• **Estratto**:

Created 12 November 2025
Last edited 12 November 2025
Topics Environment, Science, Sustainability
Original English

Policy positions

Policy position 1

Vivere della natura
La natura può offrire risorse sufficienti per soddisfare i bisogni e i desideri umani. Fornisce tutto ciò che serve alle società umane per sopravvivere e prosperare. In breve, le persone hanno il diritto di utilizzare piante, animali e minerali per sopravvivere e ottenere ciò di cui hanno bisogno, come cibo, vestiti e un riparo.

Policy position 2

Vivere con la natura
La natura non è solo degli esseri umani. I processi e le risorse naturali permettono a tutti gli esseri viventi di soddisfare i propri bisogni. Le persone usano le risorse naturali con attenzione, sono responsabili nei confronti del mondo naturale e agiscono per proteggere l’ambiente. Esseri umani e natura possono prosperare, insieme.

Policy position 3

Vivere nella natura
La natura è composta dalla terra e dai paesaggi. I luoghi naturali sono importanti per le comunità umane e per le loro culture. Un’area naturale contribuisce a plasmare l’identità della comunità umana a essa legata. Le persone vedono sé stesse come parte del mondo naturale e fanno del proprio meglio per mantenere quest’ultimo in salute.

Policy position 4

Vivere come natura
Gli esseri umani fanno parte della natura. Le persone si sentono connesse alla natura in termini fisici, mentali o spirituali. Le persone sono interdipendenti con la natura e capiscono quanto le loro azioni influiscono sull’ambiente naturale. Percepiscono una profonda connessione con animali, piante ed elementi come l’acqua e l’aria.

Story cards

Sono un pastore di pecore della Lessinia, le montagne a nord di Verona. Quando da queste parti è arrivato il lupo, molti allevatori hanno trovato il piombo come unica soluzione. Io non credo in questo approccio perché è lo stesso che ha portato l’uomo a distruggere il pianeta. Invece, cerco di mettere in pratica delle soluzioni per favorire la convivenza tra noi, le greggi, il lupo e l’ambiente in cui lavoro. È un approccio più complesso e impegnativo, perché devo stare fisicamente al pascolo con le greggi, avere i cani sempre con me, e spostarmi sempre con loro per accompagnare gli animali. La mia presenza è fondamentale. Una volta i lupi si sono avvicinati al gregge, ma vedendo me e i cani si sono allontanati. Questo lavoro bisogna amarlo, bisogna voler stare con le pecore ogni giorno, amare il territorio in cui viviamo e non solo cercare di sfruttarlo. La scelta è tra convivere con la natura o tentare di conquistarla.

• **Parti dell'esercizio**:
(a) Trascrivi parola per parola il passo dell'estratto che comincia con "Policy position 3" e prosegue fino a "quest’ultimo in salute.".
(b) Nell'estratto, riscrivi sotto forma di elenco puntato il paragrafo che inizia con "La natura non è solo degli esseri umani", mantenendone i fatti principali.
(c) Prosegui il testo sul rapporto tra le persone e la natura a partire dal punto in cui si interrompe.

• **Materiale fornito**:
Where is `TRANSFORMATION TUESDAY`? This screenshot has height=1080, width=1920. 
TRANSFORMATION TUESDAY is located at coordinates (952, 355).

• **Risposte per consegna**:
(a)
Policy position 3

Vivere nella natura
La natura è composta dalla terra e dai paesaggi. I luoghi naturali sono importanti per le comunità umane e per le loro culture. Un’area naturale contribuisce a plasmare l’identità della comunità umana a essa legata. Le persone vedono sé stesse come parte del mondo naturale e fanno del proprio meglio per mantenere quest’ultimo in salute.

(b)
- La natura non appartiene solo agli esseri umani.
- Processi e risorse naturali permettono a tutti gli esseri viventi di soddisfare i propri bisogni.
- Le persone usano le risorse naturali con attenzione, sono responsabili verso il mondo naturale e agiscono per proteggere l'ambiente.
- Esseri umani e natura possono prosperare insieme.

(c)
Matteo Falco

Quando ero giovane, il falco grillaio non c’era nella pianura Padana. È arrivato solo qualche anno fa: ha iniziato a spostarsi verso nord per via dell’eccessivo caldo estivo nel sud Italia. Quando i ricercatori mi hanno chiesto se fossi disponibile a installare nella mia fattoria delle scatole per facilitare la sua nidificazione, non ci ho pensato due volte. Ero contenta di poter contribuire a tutelare una specie a rischio da poco arrivata in queste terre. Oggi, sui miei terreni vivono più di dieci coppie, e ormai considero i falchi grillai parte della mia azienda agricola. Sono quasi degli amici, oltre ad essere utili, perché mangiano grilli e insetti. E soprattutto rendono la fattoria più viva, colorata e variegata dal punto di vista delle specie che la abitano.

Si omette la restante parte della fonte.